• **Short task**
Give the rows below as a JSON list of strings, starting at the line with "1563x739 pixels. Task: Open" and running through the last line of the rows. Put each line in its own string and leave out blank lines.

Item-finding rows
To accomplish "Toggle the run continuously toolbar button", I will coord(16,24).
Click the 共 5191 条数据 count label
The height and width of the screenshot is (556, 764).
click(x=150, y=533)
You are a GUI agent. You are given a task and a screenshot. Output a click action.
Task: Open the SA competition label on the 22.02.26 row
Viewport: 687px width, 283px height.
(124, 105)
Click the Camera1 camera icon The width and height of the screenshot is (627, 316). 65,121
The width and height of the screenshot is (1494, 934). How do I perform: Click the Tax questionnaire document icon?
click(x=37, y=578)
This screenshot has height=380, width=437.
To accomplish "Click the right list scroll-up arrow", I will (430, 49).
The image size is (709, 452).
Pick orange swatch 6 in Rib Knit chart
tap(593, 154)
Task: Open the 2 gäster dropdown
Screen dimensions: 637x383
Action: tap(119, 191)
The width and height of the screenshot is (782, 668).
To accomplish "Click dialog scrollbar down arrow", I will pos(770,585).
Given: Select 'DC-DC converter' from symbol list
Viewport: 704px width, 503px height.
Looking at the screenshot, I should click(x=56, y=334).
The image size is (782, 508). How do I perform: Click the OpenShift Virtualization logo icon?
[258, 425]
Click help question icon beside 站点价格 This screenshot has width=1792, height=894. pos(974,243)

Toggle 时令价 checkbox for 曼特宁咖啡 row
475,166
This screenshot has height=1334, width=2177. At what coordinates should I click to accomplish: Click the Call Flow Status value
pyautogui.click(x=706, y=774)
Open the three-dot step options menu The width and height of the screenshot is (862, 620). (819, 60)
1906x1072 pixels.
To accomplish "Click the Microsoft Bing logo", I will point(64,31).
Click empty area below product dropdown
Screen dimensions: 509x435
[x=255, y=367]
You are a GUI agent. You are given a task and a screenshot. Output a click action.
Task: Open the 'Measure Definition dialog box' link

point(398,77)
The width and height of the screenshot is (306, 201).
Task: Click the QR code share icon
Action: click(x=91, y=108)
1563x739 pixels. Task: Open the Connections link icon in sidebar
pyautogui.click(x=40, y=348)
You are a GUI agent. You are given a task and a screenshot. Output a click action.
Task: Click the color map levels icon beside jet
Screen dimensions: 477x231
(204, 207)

• **Answer to this task**
[
  "1563x739 pixels. Task: Open the Connections link icon in sidebar",
  "pyautogui.click(x=40, y=348)",
  "You are a GUI agent. You are given a task and a screenshot. Output a click action.",
  "Task: Click the color map levels icon beside jet",
  "Screen dimensions: 477x231",
  "(204, 207)"
]